** PROBLEM TO WORK ON **
In the records below, find the line with "Task: Click the Argentina flag icon" and repeat exactly every line from it through the line with "674x288 pixels.". Pictures stay out.

** MATERIAL PROVIDED **
[Start of section]

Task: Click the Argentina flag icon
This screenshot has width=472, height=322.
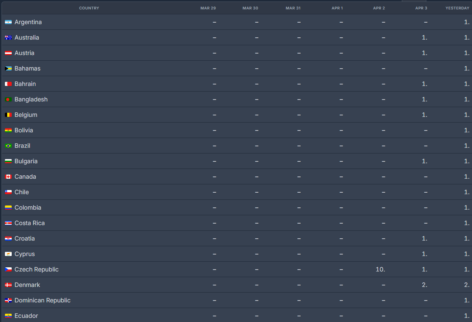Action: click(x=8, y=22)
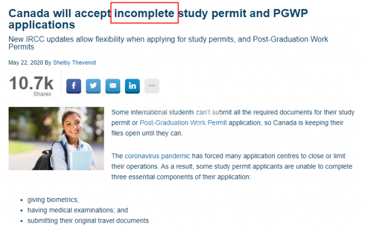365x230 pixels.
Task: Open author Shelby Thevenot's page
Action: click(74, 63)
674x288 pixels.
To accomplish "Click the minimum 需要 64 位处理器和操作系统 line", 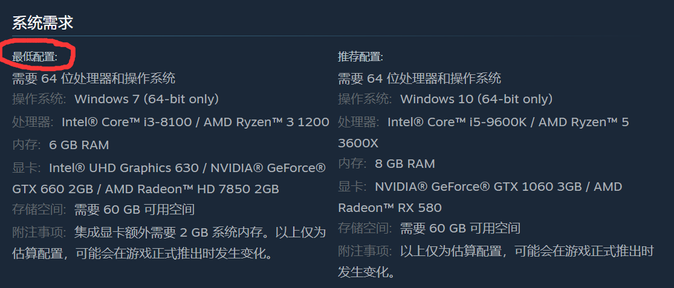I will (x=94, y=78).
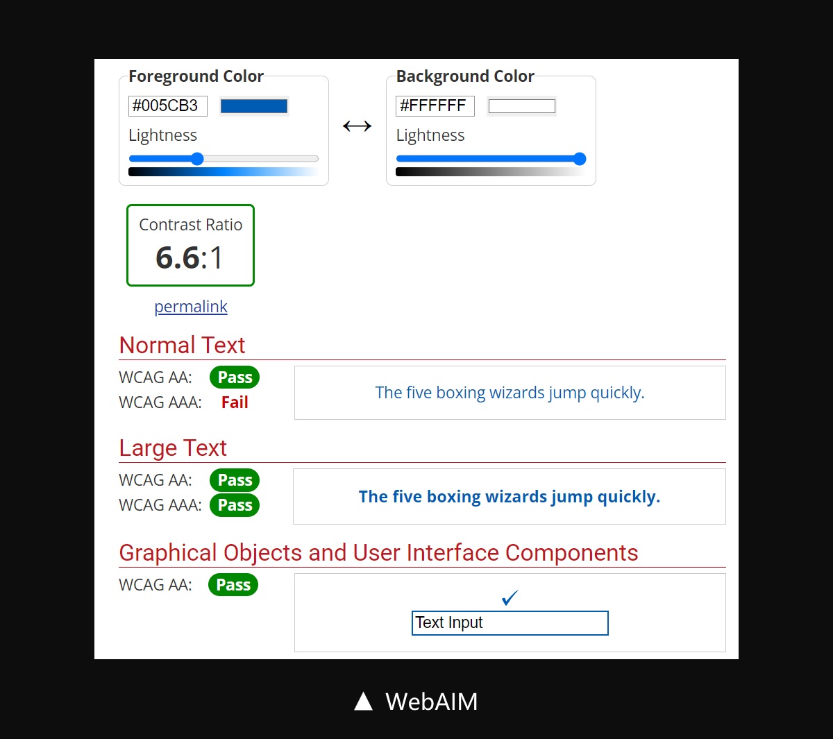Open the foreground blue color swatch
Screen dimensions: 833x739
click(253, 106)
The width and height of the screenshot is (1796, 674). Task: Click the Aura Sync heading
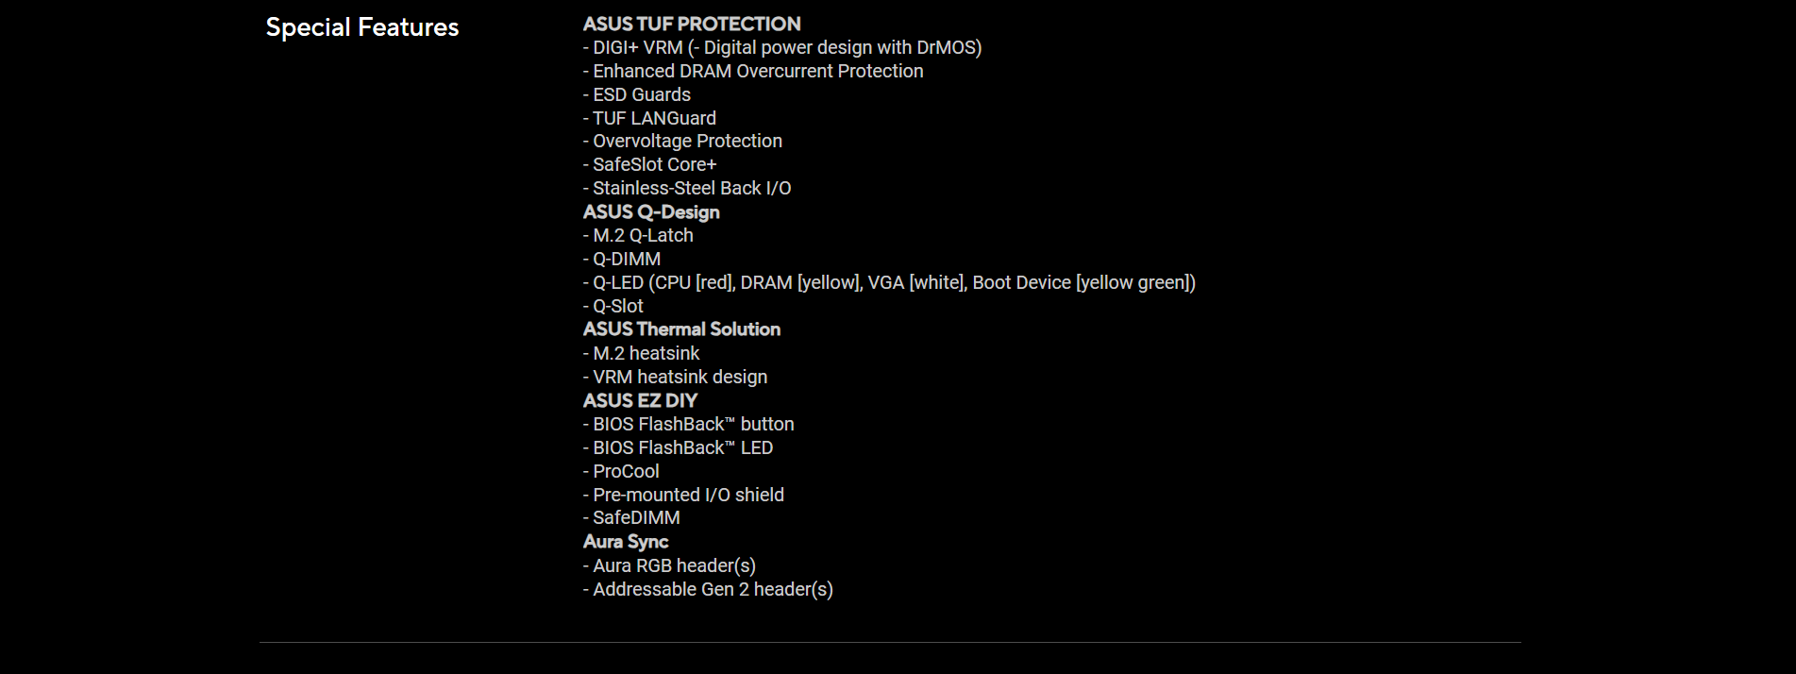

[End of section]
[Start of section]

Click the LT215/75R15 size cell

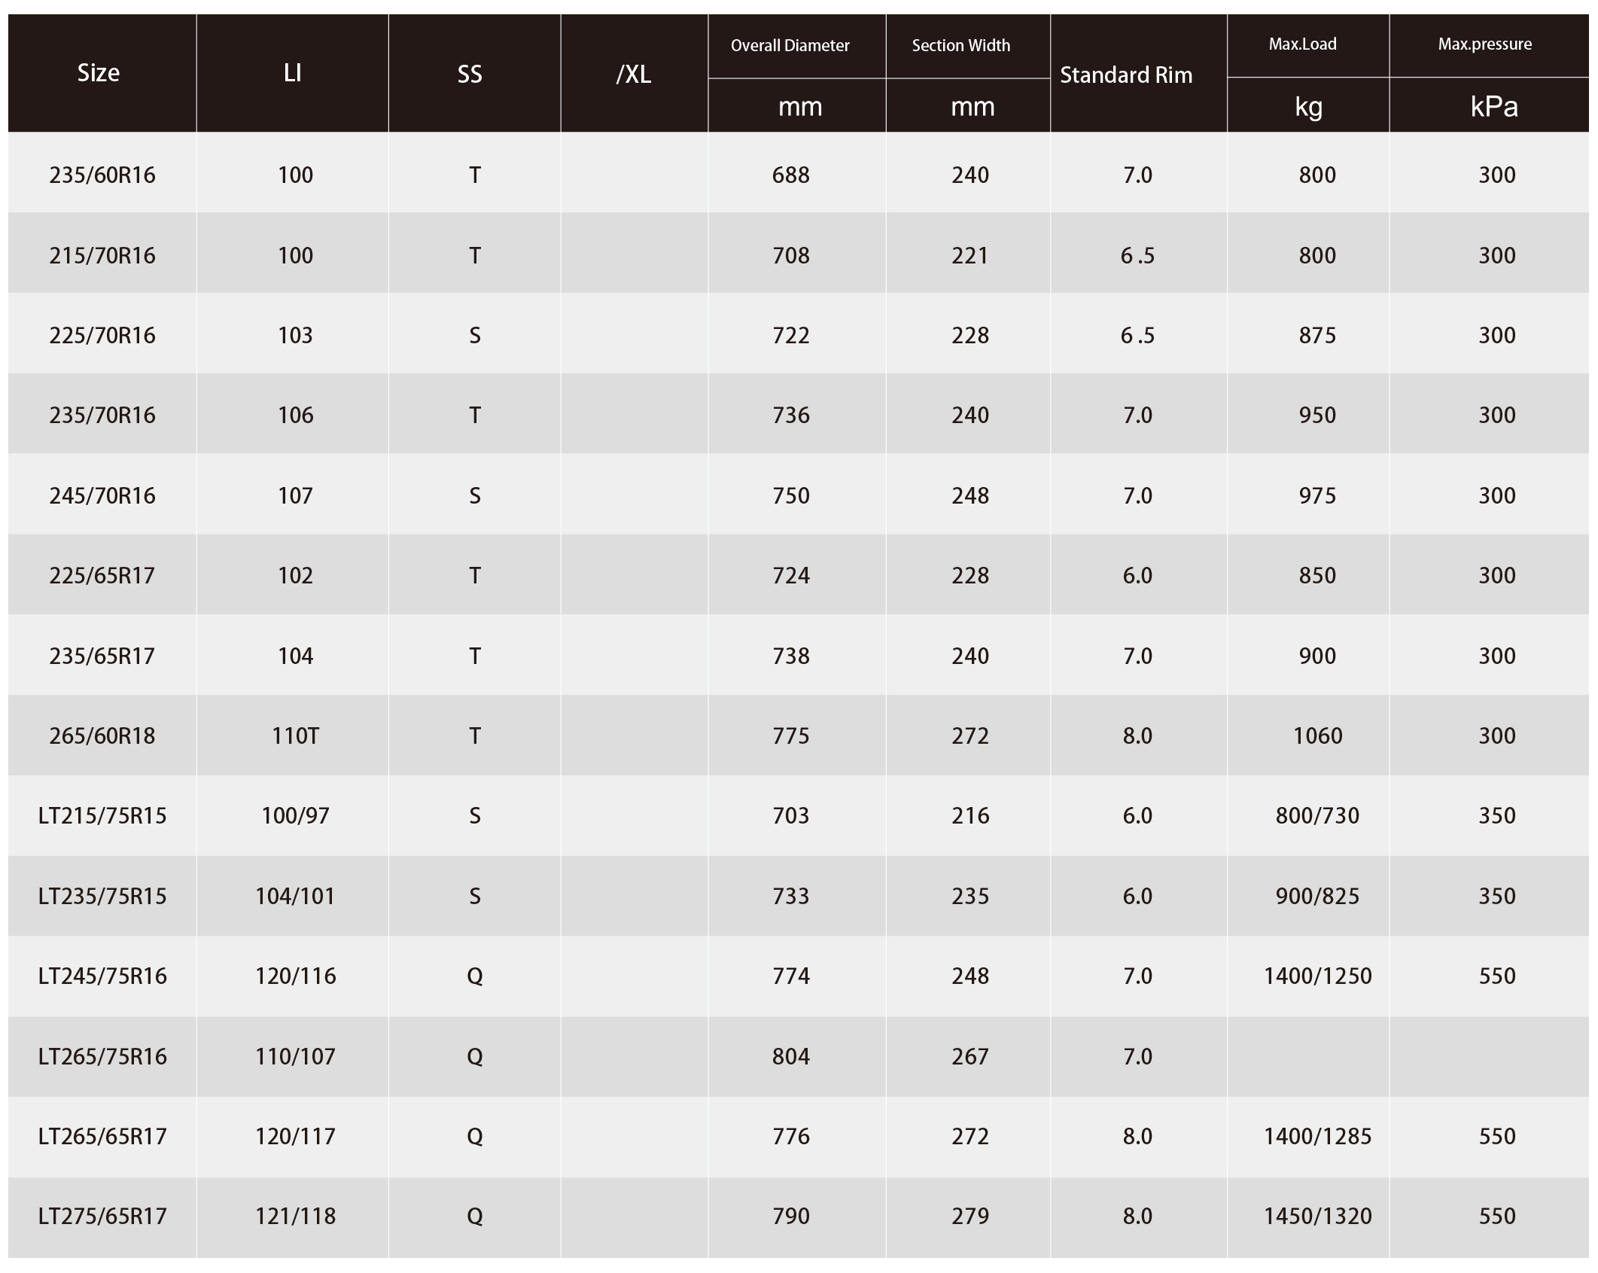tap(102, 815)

[End of section]

** ANSWER SPACE **
Task: Click the Argentina flag icon
This screenshot has width=472, height=322.
Action: click(x=8, y=22)
365x230 pixels.
Task: Open author Shelby Thevenot's page
Action: click(74, 63)
674x288 pixels.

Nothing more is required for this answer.